Условие задачи 1 >> Приведите нумерованным списком строки листинга от строки, содержащей «Click the second 折旧年限 number field», до строки, содержащей «will (590, 370).», включая обе. Пустые строки пропустите.

Страница >>
|---|
И тогда же к вылетающим из патефона музыкальным «брызгам» присоединялись мелодии другого свойства, и вместе они составляли ароматный букет, в котором можно найти цветы на все вкусы. Из Европы были завезены танго «Дождь идет», «Цыган», забирающие душу такой печалью, что, казалось, «склеены» были из осколков разбитой хрустальной вазы, именуемой любовью.

Но в привечаемые довоенные времена одним лишь танго не ограничилась ностальгическая атака из восьмидесятых. Вдруг всплыли песни, которым уготовано было место на глубоком илистом дне Леты. Когда-то они были не просто заметны, их истово любили, и не только потому, что сами по себе были хороши эти песни. Они отличались от тех, где любовь была безоблачной, а влюбленные и не помышляли о расставании. «Вам возвращая ваш портрет, я о любви вас не молю, в моем письме упрека нет, я вас по-прежнему люблю», — обволакивал слушателя всегда тоскующий, с мягчайшими, редкими на эстраде обертонами тенор Георгия Виноградова. Он же пел и другую песню, обращенную к женщине; женщина звалась «Счастье мое», но исполнение Виноградова словно бы ставило под сомнение бесповоротность этого счастья. К слову сказать, автор этих песен вместе с ними из Леты не вынырнул, исчез бесследно, во всяком случае для широких масс.

Георгий Виноградов же пел еще долго и после войны, сначала был ведущим солистом Краснознаменного александровского ансамбля, но чем-то подпортил себе певческую карьеру — то ли неучтиво обошелся с одним из наших видных дипломатов на банкете после одного из концертов, то ли так же неучтиво высказался о КГБ, истину сегодня найти трудно; пел он потом только на радио. О его «грехах» можно и нужно забыть, а вот голос его забыть невозможно.
|---|
Приведённый листинг >>
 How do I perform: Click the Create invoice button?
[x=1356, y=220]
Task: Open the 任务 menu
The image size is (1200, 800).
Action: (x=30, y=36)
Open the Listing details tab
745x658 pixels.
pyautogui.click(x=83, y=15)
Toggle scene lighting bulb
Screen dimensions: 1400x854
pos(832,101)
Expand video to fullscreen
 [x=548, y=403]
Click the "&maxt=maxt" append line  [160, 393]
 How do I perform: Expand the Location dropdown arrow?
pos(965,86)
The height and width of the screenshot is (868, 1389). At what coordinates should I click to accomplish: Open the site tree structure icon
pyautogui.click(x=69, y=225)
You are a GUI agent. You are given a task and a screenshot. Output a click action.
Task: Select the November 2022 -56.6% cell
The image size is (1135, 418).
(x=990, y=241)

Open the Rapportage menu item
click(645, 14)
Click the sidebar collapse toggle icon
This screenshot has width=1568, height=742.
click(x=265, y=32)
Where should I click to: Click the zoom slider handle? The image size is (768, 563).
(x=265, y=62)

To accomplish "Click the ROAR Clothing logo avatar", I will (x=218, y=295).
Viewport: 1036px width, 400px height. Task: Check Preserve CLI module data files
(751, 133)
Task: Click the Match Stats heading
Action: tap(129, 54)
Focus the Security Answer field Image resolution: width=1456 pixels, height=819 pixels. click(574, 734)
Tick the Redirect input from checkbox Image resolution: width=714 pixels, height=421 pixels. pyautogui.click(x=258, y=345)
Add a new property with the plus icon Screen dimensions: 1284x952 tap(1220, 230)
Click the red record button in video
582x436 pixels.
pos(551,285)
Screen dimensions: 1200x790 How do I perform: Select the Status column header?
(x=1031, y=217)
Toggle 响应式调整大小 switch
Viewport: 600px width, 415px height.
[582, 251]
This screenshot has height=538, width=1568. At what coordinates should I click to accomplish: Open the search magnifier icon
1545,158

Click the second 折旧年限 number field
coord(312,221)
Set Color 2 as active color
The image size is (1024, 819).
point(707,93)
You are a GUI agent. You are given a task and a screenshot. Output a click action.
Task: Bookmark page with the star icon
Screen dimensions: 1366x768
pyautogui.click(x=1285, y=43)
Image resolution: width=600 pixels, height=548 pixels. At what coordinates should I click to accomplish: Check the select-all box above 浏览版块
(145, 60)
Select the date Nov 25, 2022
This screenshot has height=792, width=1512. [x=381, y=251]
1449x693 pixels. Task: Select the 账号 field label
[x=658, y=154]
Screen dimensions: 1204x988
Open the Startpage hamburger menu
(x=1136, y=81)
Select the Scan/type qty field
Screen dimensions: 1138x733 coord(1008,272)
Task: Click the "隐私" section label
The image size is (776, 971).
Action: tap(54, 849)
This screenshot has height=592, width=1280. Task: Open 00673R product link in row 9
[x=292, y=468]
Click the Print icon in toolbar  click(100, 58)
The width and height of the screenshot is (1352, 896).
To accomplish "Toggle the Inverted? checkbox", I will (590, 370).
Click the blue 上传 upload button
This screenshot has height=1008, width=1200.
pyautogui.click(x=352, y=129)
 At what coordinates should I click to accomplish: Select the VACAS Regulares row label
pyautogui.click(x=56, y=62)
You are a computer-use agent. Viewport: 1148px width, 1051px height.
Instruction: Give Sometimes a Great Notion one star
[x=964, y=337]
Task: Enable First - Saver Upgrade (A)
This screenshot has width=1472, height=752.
|---|
Условие задачи 2 >>
Соответствуют ли отрывку о довоенных песнях утверждения (a), (b) и (c)? На каждое ответьте «да» или «нет» и дословно приведите решающие слова отрывка.
(a) Танго «Дождь идет» и «Цыган» были завезены из Европы.
(b) После войны Георгий Виноградов был ведущим солистом Краснознаменного александровского ансамбля.
(c) После того как Виноградов подпортил себе карьеру, он выступал только на концертах.

Полный ответ 1 >>
1. Click the second 折旧年限 number field
2. coord(312,221)
3. Set Color 2 as active color
4. The image size is (1024, 819).
5. point(707,93)
6. You are a GUI agent. You are given a task and a screenshot. Output a click action.
7. Task: Bookmark page with the star icon
8. Screen dimensions: 1366x768
9. pyautogui.click(x=1285, y=43)
10. Image resolution: width=600 pixels, height=548 pixels. At what coordinates should I click to accomplish: Check the select-all box above 浏览版块
11. (145, 60)
12. Select the date Nov 25, 2022
13. This screenshot has height=792, width=1512. [x=381, y=251]
14. 1449x693 pixels. Task: Select the 账号 field label
15. [x=658, y=154]
16. Screen dimensions: 1204x988
17. Open the Startpage hamburger menu
18. (x=1136, y=81)
19. Select the Scan/type qty field
20. Screen dimensions: 1138x733 coord(1008,272)
21. Task: Click the "隐私" section label
22. The image size is (776, 971).
23. Action: tap(54, 849)
24. This screenshot has height=592, width=1280. Task: Open 00673R product link in row 9
25. [x=292, y=468]
26. Click the Print icon in toolbar  click(100, 58)
27. The width and height of the screenshot is (1352, 896).
28. To accomplish "Toggle the Inverted? checkbox", I will (590, 370).

Полный ответ 2 >>
(a) Да: «Из Европы были завезены танго «Дождь идет», «Цыган»».
(b) Да: «сначала был ведущим солистом Краснознаменного александровского ансамбля».
(c) Нет: «пел он потом только на радио».